The court has also permanently barred Washington’s former employer, Tina Preston, and her firm, The Preston Group & Associates Inc., from preparing federal tax returns. Preston consented to the civil injunction order. The court required Preston to provide her customer list to the Justice Department and to post a copy of the court order on her website.
According to the government complaint, filed in the case last month, Preston Tax Services prepared federal income tax returns for thousands of individual customers. Tina Preston allegedly taught employees, including Ethel Washington, how to list phony businesses on customers’ returns in order to report false business losses to offset customers’ wage income. The complaint further alleged that the defendants sometimes used phony businesses to increase customers’ income in order to claim improper earned income tax credits, a benefit that is available under some circumstances to working people in certain income ranges. According to the complaint, the tax losses from the defendants’ misconduct could be as much as $60 million. The case against several other defendants remains pending.

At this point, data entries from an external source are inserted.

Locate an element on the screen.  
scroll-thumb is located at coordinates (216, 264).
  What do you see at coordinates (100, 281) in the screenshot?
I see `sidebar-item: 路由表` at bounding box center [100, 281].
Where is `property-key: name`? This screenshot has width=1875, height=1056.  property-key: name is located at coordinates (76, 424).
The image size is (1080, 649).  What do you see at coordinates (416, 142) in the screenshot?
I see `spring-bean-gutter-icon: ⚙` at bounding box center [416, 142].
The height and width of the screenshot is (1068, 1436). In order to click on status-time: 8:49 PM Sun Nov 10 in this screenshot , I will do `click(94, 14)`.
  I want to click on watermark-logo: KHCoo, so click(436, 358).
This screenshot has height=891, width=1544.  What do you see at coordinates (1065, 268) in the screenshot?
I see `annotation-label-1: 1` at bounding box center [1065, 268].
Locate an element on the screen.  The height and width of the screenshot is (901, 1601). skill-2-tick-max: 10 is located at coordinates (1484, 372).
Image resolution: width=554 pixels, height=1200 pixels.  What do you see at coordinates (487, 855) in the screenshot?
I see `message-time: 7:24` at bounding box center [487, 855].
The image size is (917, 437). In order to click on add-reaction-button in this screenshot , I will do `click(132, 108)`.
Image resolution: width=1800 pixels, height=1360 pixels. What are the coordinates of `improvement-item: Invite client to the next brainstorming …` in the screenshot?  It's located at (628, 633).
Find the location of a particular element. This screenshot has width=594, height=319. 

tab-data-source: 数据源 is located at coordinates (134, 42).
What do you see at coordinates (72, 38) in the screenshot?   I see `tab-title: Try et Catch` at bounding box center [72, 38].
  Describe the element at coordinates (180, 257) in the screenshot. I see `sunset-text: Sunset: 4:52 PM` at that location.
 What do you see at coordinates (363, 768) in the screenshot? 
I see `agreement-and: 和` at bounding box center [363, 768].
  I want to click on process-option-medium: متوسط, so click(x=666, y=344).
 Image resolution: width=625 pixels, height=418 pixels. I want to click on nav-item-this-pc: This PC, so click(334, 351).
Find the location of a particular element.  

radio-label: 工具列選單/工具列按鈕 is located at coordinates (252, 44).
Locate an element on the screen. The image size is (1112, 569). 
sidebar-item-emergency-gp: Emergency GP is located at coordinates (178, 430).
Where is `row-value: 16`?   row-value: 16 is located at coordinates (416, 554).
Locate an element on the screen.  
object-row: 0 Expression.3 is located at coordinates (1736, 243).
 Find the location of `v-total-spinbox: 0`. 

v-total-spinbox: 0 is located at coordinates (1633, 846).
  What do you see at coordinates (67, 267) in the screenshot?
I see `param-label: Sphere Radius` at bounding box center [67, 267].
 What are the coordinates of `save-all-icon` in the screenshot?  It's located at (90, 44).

"The court’s swift action shows that tax preparers can face serious consequences for misconduct," said John A. DiCicco, Acting Assistant Attorney General for the Justice Department’s Tax Division. "The IRS and Justice Department are committed to putting fraudulent preparers out of business."
DiCicco thanked Justice Department trial attorney Michael Pahl, who handled the case, and Glenda Dziema, a revenue agent with the IRS’s Small Business/Self Employed Division, who handled the investigation.
In the past decade the Justice Department has obtained injunctions against more than 380 tax preparers and tax-fraud promoters. Information about these cases is available on the Justice Department Web site.